Slide 39 - Quizvraag
De stopafstand is
A
Reactieafstand + remweg
B
Reactieafstand + reactietijd
C
Hoe lang het duurt voor je stopt
D
De afstand tot het stopbord
Slide 40 - Quizvraag
Paul moet plotseling remmen voor een stilstaande auto. Zijn reactieafstand is 3,9 meter. De remweg is 5,1 meter.

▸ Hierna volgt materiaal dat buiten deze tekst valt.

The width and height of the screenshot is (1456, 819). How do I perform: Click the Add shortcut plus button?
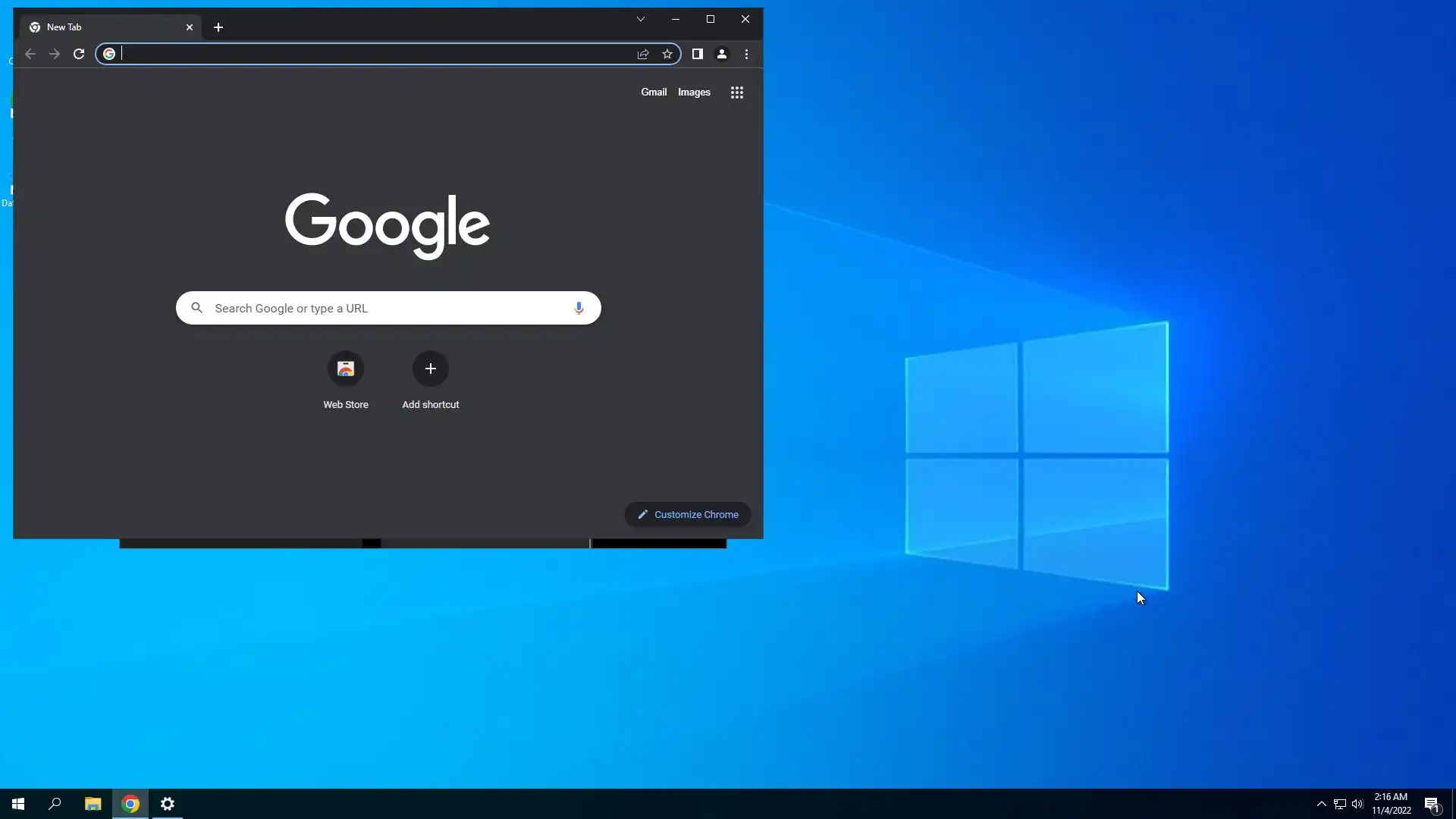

Bereken de stopafstand van de scooter.
A
1.2 m
B
9 m
C
7 m
D
5.1 m
Slide 41 - Quizvraag
Zwaartekracht is de kracht die
A
voorwerpen naar de aarde toe trekt
B
voorwerpen laat zweven
Slide 42 - Quizvraag
Wat is de eenheid van Kracht?
A
kilometer
B
kilogram
C
Newton
D
Pascal
Slide 43 - Quizvraag
Wat is de remweg?
A
de lengte van de remsporen
B
een weg waarop je goed kunt remmen
C
de afstand die tijdens het remmen wordt afgelegd
D
De tijd die je nodig hebt alvorens je gaat remmen
Slide 44 - Quizvraag
Noem vier soorten krachten.
Slide 45 - Open vraag
Noem 3 veiligheidsmaatregelen die in een auto zitten.
Slide 46 - Open vraag
Wat is de eenheid van snelheid?
Slide 47 - Open vraag
Je rent de 60 meter sprint in 8 seconden. Wat is dan je gemiddelde snelheid?